Transl. Passages 2014

2014 Translation Passages


1) from “SONG OF MYSELF”

11
Twenty-eight young men bathe by the shore,
Twenty-eight young men and all so friendly;
Twenty-eight years of womanly life and all so lonesome.
She owns the fine house by the rise of the bank,
She hides handsome and richly drest aft the blinds of the window.
Which of the young men does she like the best?
Ah the homeliest of them is beautiful to her.
Where are you off to, lady? for I see you,
You splash in the water there, yet stay stock still in your room.
Dancing and laughing along the beach came the twenty-ninth bather,
The rest did not see her, but she saw them and loved them.

The beards of the young men glisten'd with wet, it ran from their long hair,
Little streams pass'd all over their bodies.
An unseen hand also pass'd over their bodies,
It descended tremblingly from their temples and ribs.
The young men float on their backs, their white bellies bulge to the sun, they do not ask who seizes fast to them,
They do not know who puffs and declines with pendant and bending arch,
They do not think whom they souse with spray.






2) from “BY BLUE ONTARIO'S SHORE”

5
Ages, precedents, have long been accumulating undirected materials,
America brings builders, and brings its own styles.

The immortal poets of Asia and Europe have done their work and pass'd to other spheres,
A work remains, the work of surpassing all they have done.

America, curious toward foreign characters, stands by its own at all hazards,
Stands removed, spacious, composite, sound, initiates the true use of precedents,
Does not repel them or the past or what they have produced under their forms,
Takes the lesson with calmness, perceives the corpse slowly borne from the house,
Perceives that it waits a little while in the door, that it was fittest for its days,
That its life has descended to the stalwart and well-shaped heir who approaches,
And that he shall be fittest for his days.

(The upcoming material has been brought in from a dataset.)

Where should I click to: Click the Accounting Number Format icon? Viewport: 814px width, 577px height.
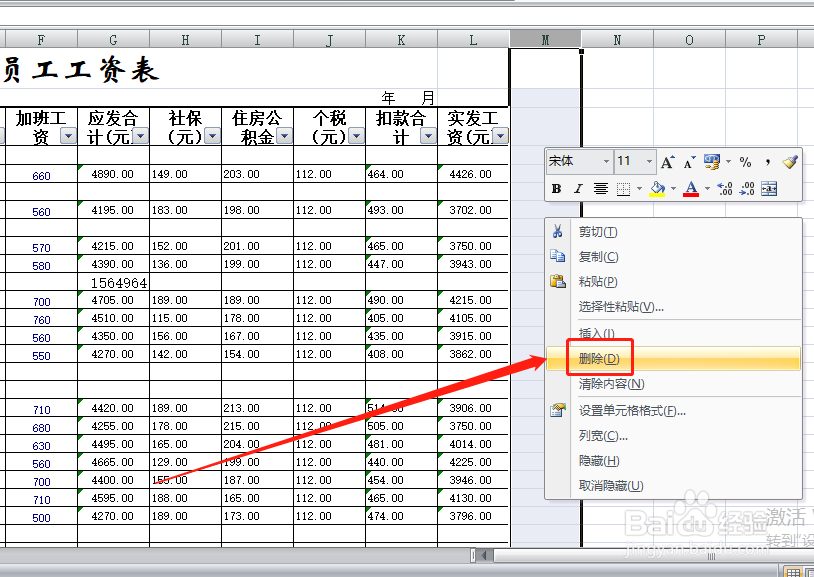pyautogui.click(x=710, y=161)
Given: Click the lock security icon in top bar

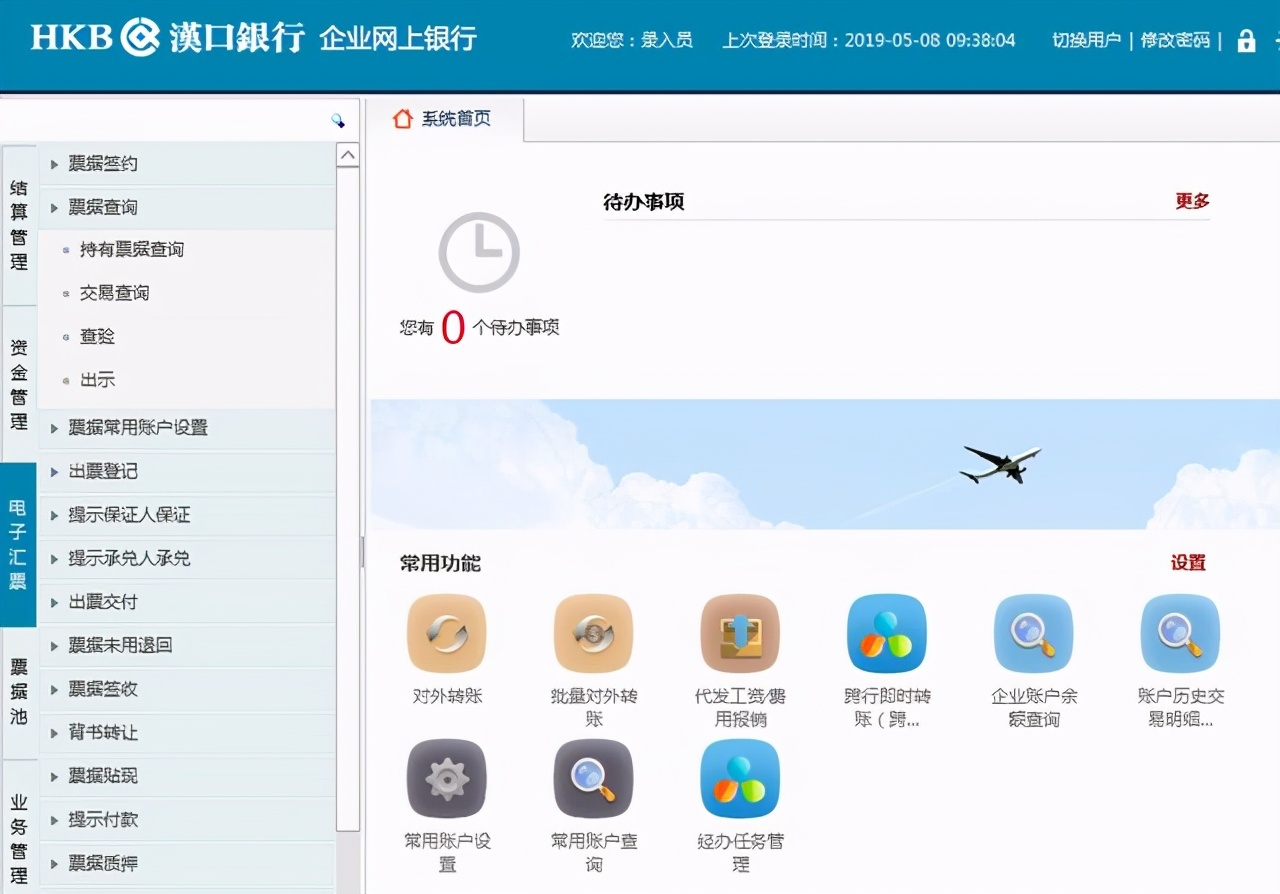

Any period one nation must lead,
One land must be the promise and reliance of the future.

These States are the amplest poem,
Here is not merely a nation but a teeming Nation of nations,
Here the doings of men correspond with the broadcast doings of the day and night,
Here is what moves in magnificent masses careless of particulars,
Here are the roughs, beards, friendliness, combativeness, the soul loves,
Here the flowing trains, here the crowds, equality, diversity, the soul loves.